Eavesliking

Sometimes, when I haven’t been on Twitter in a while, I go look at my friends’ Likes instead of drinking from the timeline firehose. It feels slightly creepy (sorry, Robin), but often yields real gems outside the wind tunnel of my own circles. Sometimes it’s a whole new person to follow, sometimes it’s just a phrase. Today it was this:

our ever-present mutual responsibilities are more visible when we’re at sea […] seafaring makes obvious something that is always true.

(Charlie Loyd)

Hear that? It’s the exhaust-spitting, bolt-rattling din of my brain firing up and gnawing on a new idea.
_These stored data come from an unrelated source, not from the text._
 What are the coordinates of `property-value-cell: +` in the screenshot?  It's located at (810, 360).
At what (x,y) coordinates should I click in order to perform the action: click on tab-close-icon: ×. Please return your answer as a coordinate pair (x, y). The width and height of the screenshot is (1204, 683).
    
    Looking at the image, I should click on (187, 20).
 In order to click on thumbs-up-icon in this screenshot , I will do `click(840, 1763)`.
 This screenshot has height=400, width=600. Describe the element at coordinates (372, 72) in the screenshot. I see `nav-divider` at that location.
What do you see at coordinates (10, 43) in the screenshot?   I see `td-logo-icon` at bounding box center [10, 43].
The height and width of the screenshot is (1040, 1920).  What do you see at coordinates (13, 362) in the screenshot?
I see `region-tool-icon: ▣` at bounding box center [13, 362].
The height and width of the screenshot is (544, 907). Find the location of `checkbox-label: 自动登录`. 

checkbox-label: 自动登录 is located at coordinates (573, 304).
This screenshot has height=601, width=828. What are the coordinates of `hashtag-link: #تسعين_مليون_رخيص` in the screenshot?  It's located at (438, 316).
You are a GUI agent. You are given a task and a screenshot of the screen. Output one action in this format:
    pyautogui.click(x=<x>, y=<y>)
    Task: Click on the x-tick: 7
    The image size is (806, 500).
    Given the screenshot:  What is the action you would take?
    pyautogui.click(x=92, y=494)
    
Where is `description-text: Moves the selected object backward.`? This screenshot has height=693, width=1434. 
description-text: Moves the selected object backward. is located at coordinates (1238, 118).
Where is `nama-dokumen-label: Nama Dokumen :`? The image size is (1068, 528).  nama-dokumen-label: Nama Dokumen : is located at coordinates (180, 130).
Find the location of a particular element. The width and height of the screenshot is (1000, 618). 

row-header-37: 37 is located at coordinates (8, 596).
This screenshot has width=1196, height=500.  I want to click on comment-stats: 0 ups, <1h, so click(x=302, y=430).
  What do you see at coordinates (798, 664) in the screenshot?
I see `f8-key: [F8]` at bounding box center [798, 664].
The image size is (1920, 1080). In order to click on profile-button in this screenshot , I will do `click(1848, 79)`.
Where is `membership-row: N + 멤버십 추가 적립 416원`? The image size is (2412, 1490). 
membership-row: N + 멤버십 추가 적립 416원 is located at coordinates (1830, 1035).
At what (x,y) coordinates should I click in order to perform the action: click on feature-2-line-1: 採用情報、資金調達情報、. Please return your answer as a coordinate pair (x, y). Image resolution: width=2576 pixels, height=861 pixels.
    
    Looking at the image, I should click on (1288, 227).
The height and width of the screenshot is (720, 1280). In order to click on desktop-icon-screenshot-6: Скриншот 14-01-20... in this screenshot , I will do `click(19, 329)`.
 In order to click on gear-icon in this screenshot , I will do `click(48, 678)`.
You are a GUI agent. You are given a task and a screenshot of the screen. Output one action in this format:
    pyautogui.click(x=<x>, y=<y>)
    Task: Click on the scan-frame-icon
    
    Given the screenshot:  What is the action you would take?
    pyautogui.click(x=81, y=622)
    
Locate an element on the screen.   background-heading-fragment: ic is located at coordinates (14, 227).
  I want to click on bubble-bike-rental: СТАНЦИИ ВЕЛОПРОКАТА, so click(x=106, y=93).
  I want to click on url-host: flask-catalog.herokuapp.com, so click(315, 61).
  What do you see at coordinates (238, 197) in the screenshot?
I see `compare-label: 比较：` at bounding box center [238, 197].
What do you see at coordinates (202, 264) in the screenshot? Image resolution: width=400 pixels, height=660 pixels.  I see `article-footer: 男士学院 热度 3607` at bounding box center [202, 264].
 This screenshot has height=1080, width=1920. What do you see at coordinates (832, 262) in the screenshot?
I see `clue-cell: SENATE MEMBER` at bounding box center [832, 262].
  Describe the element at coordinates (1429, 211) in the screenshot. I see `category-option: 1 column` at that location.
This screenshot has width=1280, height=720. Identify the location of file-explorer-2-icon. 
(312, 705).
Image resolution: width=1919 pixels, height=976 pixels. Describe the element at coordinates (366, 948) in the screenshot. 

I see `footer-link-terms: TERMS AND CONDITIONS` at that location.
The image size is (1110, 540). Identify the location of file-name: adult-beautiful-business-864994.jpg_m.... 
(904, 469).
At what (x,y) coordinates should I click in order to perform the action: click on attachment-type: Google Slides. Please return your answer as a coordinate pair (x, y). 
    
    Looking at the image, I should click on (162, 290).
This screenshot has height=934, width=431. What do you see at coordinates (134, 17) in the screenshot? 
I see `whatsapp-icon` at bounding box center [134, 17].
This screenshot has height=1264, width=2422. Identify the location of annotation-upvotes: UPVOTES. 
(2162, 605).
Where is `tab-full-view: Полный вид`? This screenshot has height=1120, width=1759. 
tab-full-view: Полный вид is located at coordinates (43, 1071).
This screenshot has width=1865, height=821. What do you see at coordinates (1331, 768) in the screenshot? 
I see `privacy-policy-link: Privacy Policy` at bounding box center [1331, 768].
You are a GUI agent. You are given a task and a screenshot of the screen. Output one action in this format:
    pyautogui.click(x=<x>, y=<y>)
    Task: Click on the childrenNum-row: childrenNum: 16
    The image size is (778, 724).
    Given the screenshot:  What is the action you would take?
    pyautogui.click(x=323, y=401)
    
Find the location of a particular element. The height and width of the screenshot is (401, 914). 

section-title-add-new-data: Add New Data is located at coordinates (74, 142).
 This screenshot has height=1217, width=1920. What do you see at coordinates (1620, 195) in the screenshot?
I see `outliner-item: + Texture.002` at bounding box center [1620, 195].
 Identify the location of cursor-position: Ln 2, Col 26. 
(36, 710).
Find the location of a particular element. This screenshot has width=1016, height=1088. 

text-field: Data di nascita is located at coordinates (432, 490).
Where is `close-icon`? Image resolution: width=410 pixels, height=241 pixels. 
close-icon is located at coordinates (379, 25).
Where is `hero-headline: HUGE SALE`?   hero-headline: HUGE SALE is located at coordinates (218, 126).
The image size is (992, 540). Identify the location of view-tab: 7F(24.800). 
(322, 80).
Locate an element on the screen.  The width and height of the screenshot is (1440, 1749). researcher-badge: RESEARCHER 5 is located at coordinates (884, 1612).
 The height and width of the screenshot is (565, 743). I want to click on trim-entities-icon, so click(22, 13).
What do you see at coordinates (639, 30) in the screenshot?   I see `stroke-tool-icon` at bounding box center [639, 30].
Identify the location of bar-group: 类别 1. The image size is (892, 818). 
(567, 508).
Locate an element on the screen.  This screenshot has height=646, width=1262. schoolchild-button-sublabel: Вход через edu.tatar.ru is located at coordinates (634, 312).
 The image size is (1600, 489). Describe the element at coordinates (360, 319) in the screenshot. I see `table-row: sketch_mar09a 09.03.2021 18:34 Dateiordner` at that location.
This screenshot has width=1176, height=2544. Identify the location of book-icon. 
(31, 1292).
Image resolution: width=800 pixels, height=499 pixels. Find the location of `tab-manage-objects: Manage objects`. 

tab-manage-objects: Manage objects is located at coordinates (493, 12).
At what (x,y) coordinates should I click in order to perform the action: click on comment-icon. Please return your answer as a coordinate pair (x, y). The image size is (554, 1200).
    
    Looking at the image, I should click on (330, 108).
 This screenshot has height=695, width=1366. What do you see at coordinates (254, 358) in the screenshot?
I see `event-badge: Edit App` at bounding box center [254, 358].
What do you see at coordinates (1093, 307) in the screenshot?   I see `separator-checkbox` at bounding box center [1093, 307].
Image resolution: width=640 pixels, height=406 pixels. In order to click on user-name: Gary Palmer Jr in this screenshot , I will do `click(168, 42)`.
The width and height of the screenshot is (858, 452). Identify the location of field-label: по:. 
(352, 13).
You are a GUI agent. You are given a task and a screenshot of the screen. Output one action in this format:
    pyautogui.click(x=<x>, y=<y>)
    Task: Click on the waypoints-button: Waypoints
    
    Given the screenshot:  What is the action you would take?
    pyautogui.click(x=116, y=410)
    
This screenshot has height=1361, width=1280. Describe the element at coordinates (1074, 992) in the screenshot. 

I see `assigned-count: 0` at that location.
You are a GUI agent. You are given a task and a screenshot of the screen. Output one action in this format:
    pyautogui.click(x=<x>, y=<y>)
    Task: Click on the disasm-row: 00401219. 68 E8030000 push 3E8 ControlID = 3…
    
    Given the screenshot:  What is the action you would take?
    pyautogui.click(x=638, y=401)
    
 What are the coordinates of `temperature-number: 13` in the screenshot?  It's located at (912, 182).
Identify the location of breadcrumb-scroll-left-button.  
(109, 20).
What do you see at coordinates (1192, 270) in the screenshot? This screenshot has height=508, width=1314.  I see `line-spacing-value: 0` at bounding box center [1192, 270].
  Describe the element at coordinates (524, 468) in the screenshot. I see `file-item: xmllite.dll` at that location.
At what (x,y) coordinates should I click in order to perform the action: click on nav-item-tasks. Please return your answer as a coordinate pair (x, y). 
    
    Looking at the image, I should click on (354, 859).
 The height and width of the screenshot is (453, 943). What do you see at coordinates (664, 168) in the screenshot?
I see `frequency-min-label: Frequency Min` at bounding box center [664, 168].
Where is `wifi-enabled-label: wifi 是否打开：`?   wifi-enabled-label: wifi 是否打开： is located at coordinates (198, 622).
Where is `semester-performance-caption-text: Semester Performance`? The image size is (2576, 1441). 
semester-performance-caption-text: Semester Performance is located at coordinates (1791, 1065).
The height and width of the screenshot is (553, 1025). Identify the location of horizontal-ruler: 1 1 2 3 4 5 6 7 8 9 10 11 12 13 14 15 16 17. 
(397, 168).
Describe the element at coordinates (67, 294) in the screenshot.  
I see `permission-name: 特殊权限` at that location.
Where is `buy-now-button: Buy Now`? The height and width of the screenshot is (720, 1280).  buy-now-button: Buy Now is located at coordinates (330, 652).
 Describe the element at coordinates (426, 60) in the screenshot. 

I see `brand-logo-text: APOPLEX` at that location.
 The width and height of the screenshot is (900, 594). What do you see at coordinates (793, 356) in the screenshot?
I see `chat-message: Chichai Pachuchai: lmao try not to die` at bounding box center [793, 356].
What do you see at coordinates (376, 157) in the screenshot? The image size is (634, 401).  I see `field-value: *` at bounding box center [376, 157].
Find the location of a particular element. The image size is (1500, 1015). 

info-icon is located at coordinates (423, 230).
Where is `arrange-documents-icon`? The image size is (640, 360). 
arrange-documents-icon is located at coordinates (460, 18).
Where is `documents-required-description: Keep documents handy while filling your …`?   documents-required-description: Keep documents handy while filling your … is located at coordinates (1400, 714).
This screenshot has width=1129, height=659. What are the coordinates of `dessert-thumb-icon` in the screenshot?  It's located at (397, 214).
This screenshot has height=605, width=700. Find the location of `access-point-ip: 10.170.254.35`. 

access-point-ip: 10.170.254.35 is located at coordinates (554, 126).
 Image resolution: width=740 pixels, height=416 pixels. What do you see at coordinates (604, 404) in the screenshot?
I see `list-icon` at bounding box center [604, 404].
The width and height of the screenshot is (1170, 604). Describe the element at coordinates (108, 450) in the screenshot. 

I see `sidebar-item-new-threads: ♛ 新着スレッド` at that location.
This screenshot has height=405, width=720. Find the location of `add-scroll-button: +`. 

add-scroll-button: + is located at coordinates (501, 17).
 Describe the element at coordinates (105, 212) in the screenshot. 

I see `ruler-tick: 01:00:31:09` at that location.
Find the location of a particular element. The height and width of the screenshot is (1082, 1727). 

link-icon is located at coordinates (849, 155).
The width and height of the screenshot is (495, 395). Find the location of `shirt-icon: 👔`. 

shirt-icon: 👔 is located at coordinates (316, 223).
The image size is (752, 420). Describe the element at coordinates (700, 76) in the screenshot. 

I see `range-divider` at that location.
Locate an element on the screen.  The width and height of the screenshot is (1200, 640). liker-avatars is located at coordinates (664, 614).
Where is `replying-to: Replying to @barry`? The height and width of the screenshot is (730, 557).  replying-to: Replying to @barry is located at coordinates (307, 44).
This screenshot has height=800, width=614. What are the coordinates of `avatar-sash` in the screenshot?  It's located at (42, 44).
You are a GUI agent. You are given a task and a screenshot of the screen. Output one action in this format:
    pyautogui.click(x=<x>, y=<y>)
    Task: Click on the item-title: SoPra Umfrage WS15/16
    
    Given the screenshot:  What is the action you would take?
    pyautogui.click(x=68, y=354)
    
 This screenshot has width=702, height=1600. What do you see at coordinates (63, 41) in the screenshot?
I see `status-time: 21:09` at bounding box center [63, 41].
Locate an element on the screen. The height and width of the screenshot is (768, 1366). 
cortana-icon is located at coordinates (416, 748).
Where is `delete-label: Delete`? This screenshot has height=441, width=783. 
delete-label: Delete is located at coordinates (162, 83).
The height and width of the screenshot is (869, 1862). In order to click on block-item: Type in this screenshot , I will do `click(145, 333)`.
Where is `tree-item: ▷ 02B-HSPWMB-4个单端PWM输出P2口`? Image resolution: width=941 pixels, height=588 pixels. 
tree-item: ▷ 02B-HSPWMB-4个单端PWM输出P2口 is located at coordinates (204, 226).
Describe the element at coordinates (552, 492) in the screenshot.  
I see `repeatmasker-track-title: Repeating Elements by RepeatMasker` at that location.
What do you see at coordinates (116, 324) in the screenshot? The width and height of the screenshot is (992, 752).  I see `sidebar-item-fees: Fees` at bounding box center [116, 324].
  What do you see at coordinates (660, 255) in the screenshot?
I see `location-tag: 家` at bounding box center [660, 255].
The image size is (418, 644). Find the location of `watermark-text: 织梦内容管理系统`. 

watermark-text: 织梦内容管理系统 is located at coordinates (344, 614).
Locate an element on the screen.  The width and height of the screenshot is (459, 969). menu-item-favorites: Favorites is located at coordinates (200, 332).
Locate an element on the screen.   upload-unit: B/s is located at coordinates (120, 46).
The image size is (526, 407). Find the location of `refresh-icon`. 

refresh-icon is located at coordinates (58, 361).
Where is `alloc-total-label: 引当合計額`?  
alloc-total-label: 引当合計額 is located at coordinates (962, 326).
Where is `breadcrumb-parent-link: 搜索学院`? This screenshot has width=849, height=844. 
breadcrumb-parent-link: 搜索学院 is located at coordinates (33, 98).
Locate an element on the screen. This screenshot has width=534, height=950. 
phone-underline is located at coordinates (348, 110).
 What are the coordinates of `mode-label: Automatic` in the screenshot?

Grrhhrnnguuuhughgrrnnumnn.

Right of Way

I got unexpectedly emotional driving home from my COVID test tonight when a line of cars (myself among them) pulled over to let two blaring firetrucks barrel past on their way to make someone’s Very Bad Day less worse.

There it was! An immediate, unspoken acknowledgement that there are more important things going on right now, followed by straightforward collective action to protect and support the people most involved in addressing the crisis at hand.

It doesn’t take a lot, on a day where I’ve passed a boisterous group of twelve unmasked diners on a restaurant patio, to feel overwhelmed seeing people do something that comes from an ethic of mutual care.

I know pulling off the road for 30 seconds isn’t the same as asking the entire populace to avoid human contact for twelve straight months, but I still wish it could be this easy. We’ve clearly figured out how to do this as a society sometimes, y’know? It’s just a question of extending that behavior in a wider circle.